*Activity*: Tally the lines in the listing below that hold the string "Select", and reply with that tally alone.

=-=-=-=-=

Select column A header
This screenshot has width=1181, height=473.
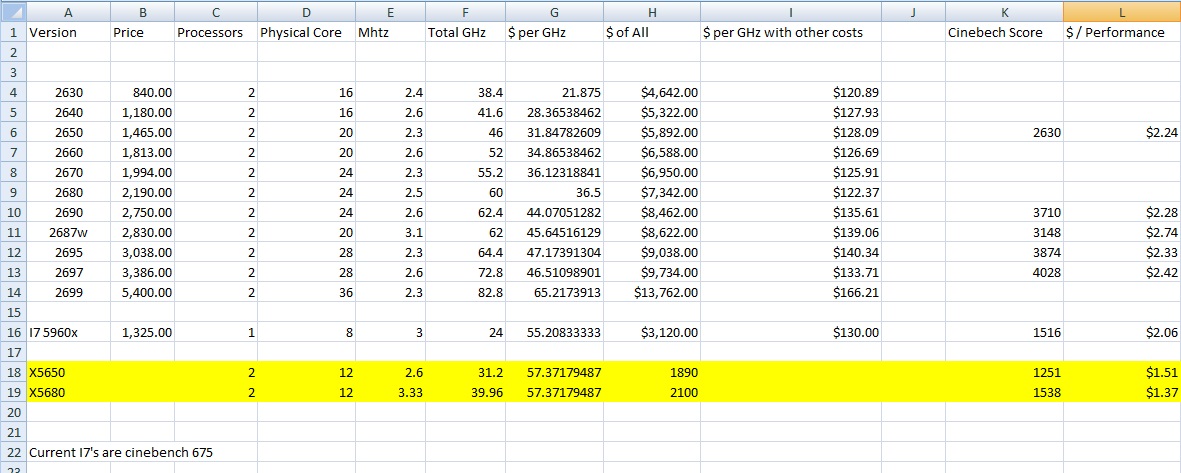click(x=67, y=10)
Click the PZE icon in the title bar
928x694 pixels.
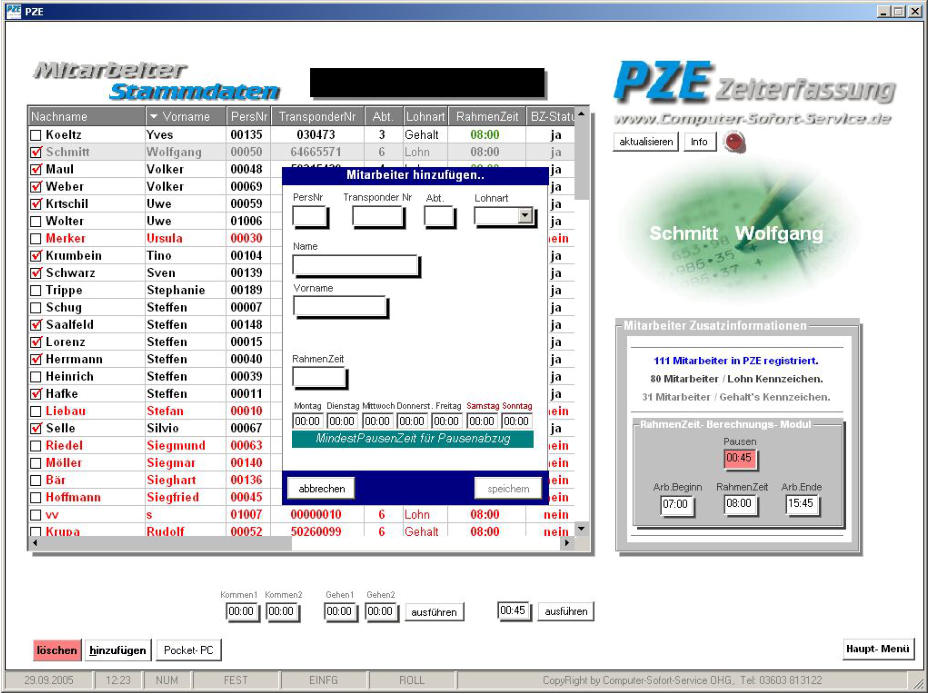14,9
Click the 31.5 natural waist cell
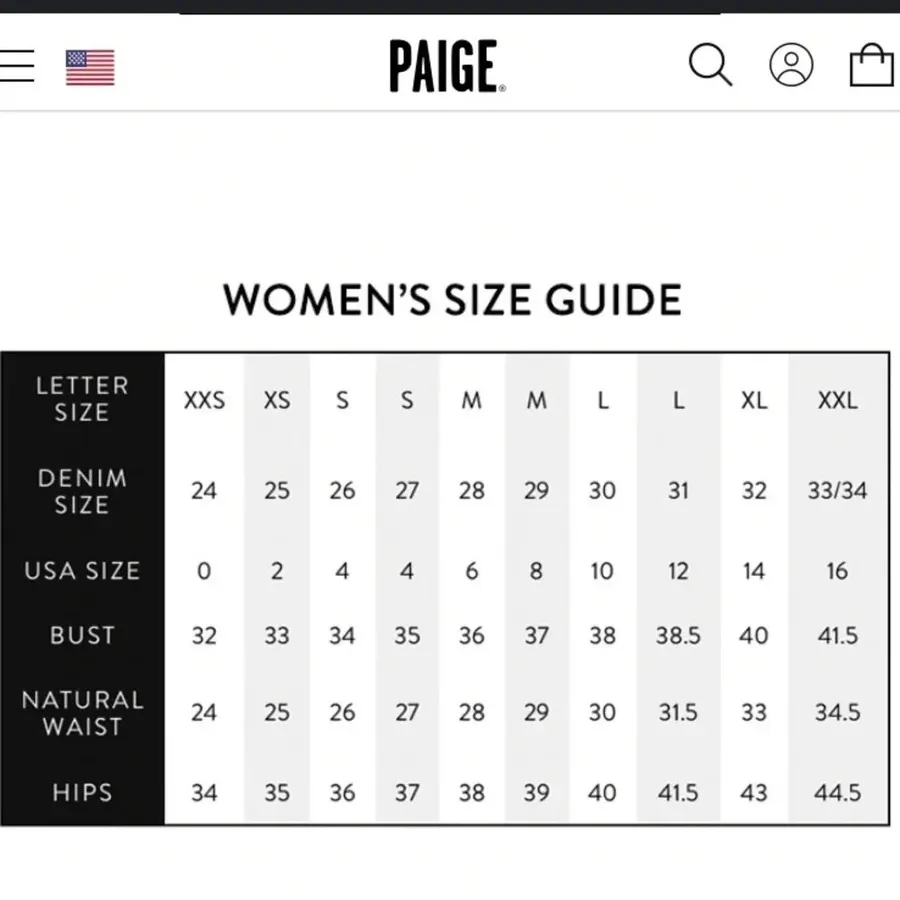This screenshot has height=900, width=900. pos(678,712)
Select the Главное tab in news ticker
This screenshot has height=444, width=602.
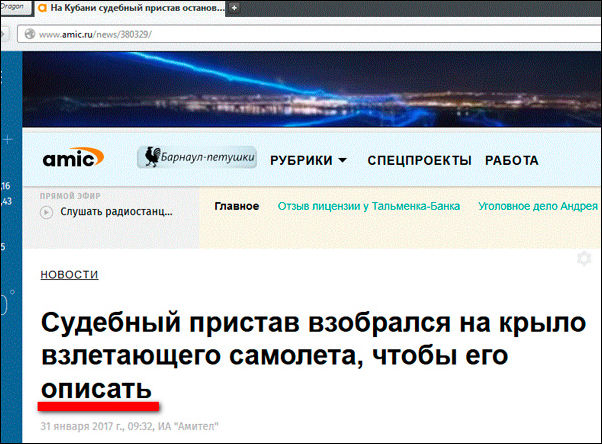click(237, 206)
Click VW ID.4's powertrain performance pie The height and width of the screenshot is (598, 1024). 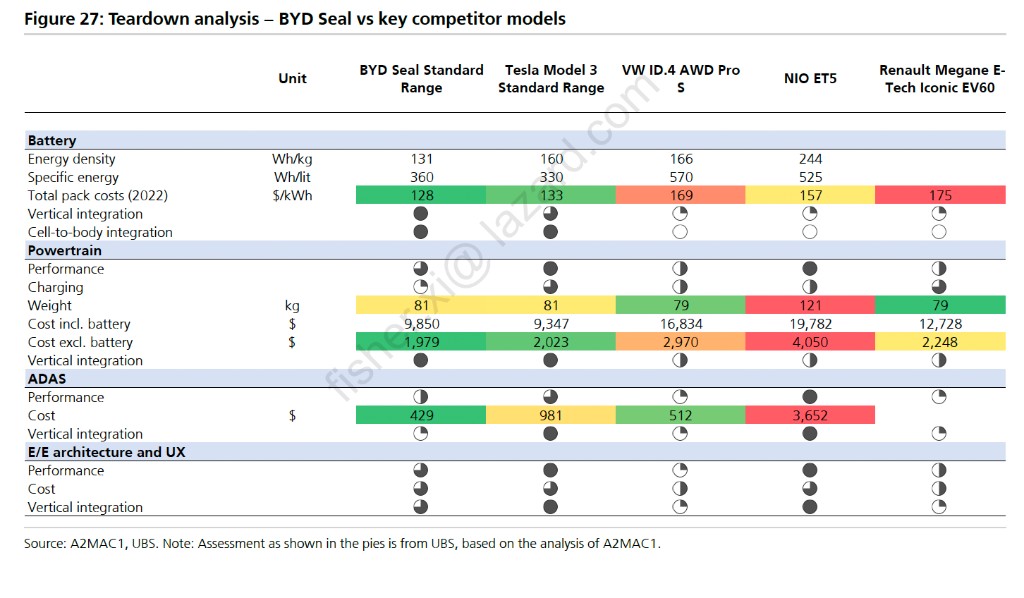pos(681,269)
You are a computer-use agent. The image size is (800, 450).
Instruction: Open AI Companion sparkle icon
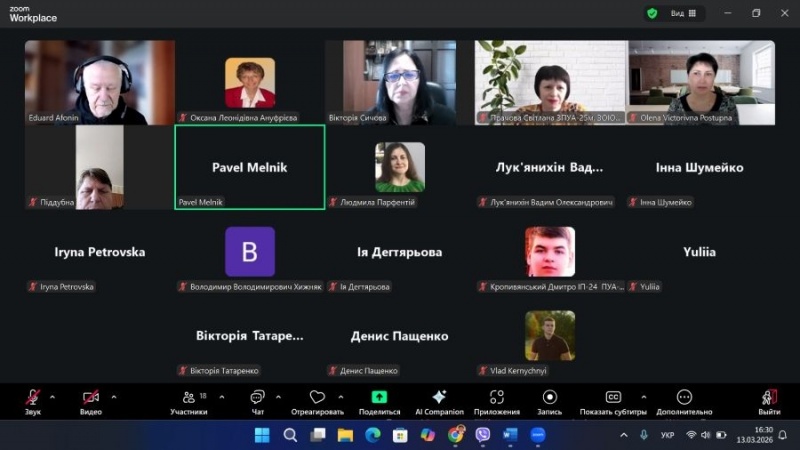tap(438, 398)
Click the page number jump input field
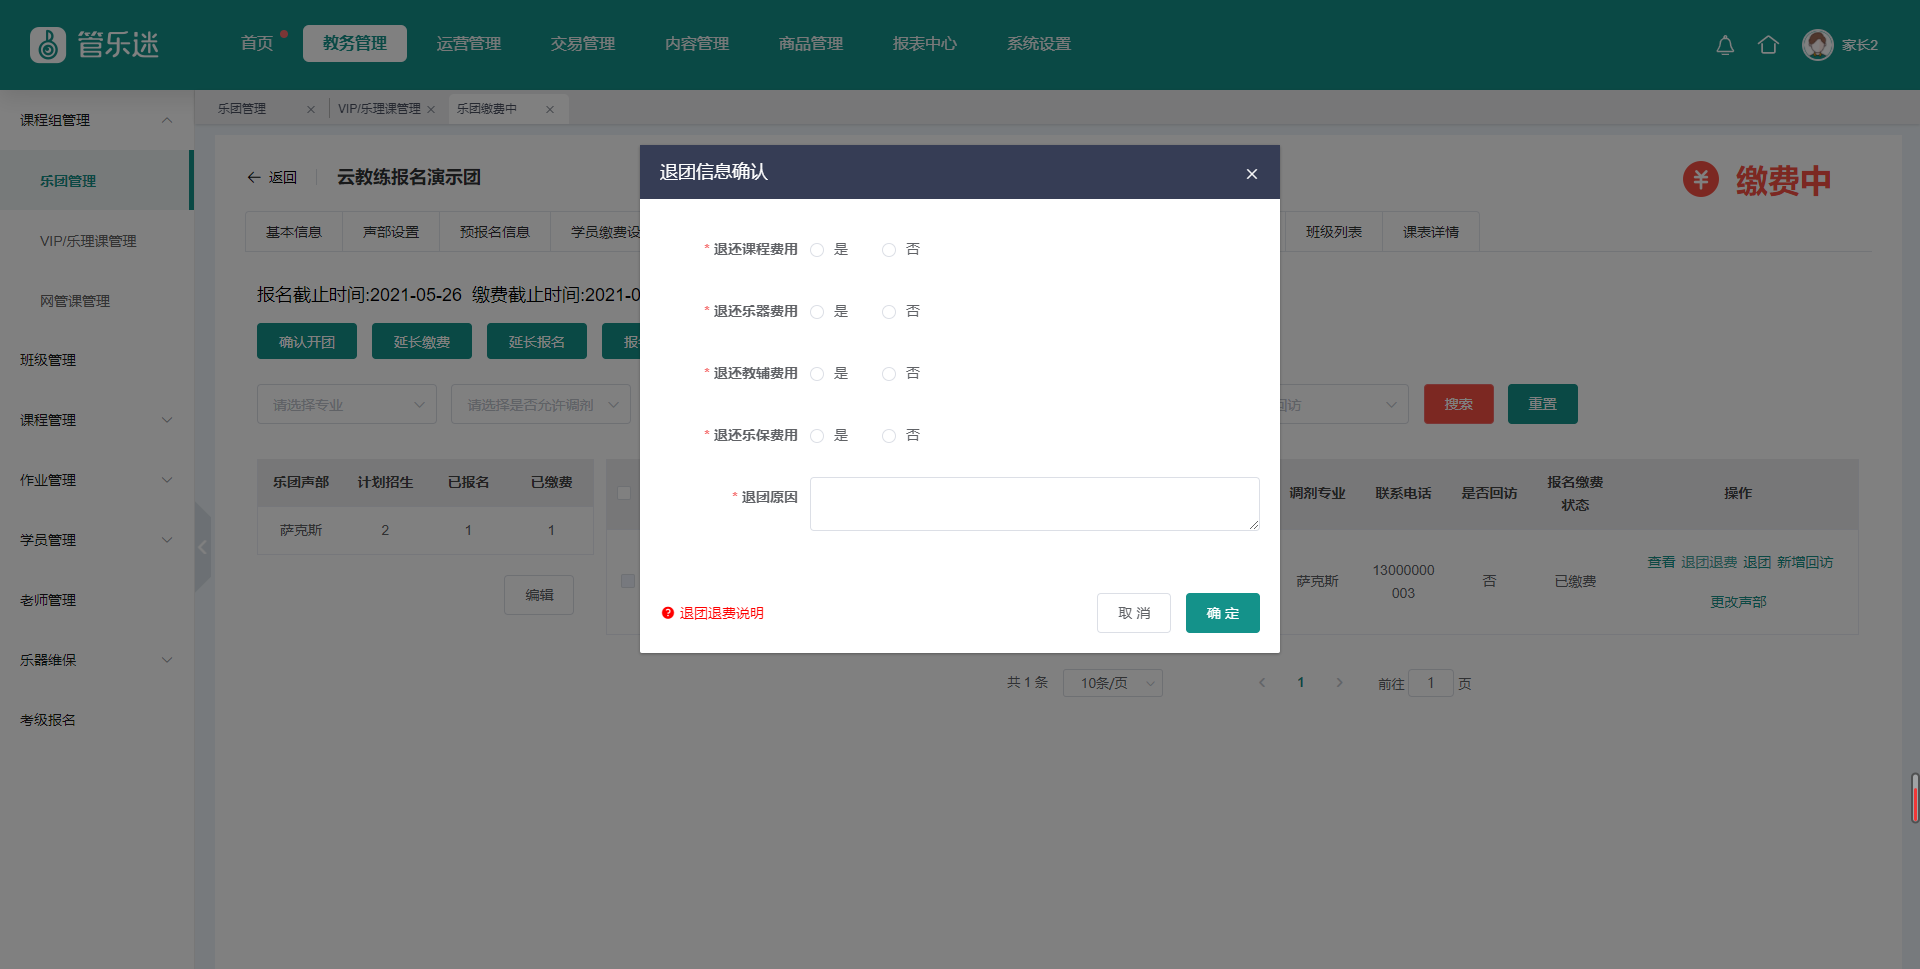Viewport: 1920px width, 969px height. coord(1430,683)
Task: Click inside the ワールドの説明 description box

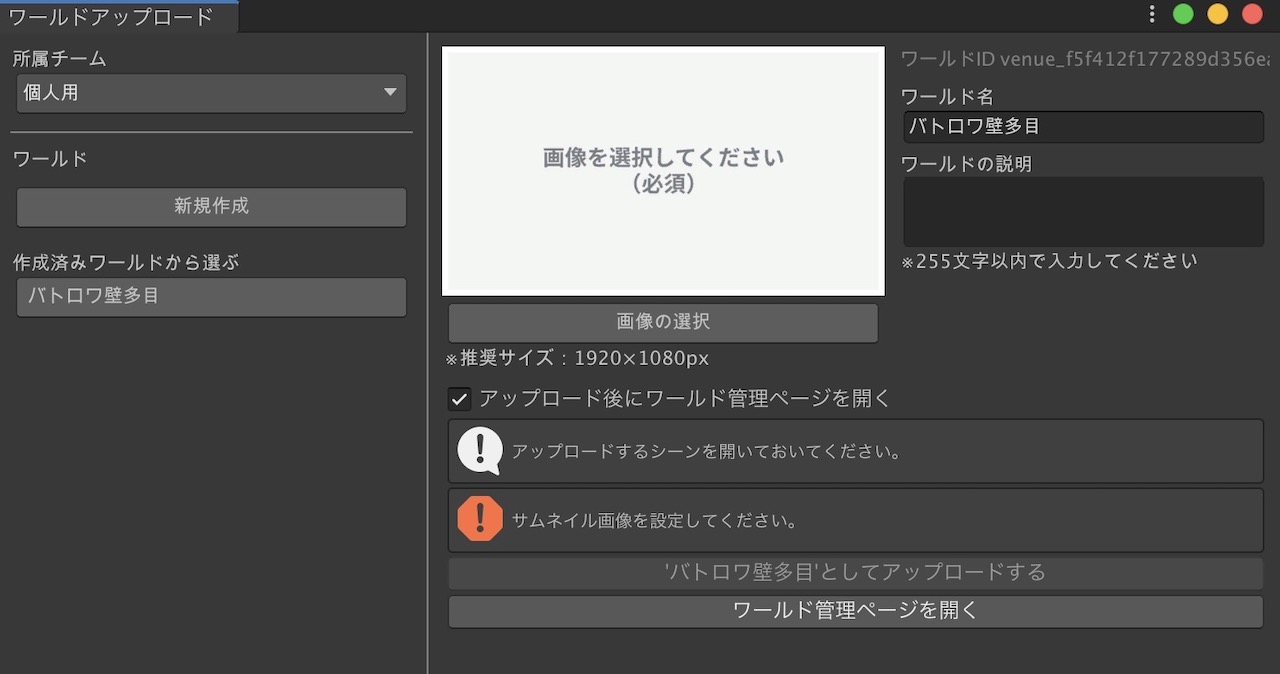Action: point(1083,211)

=-=-=-=-=

*Exercise answer*: 2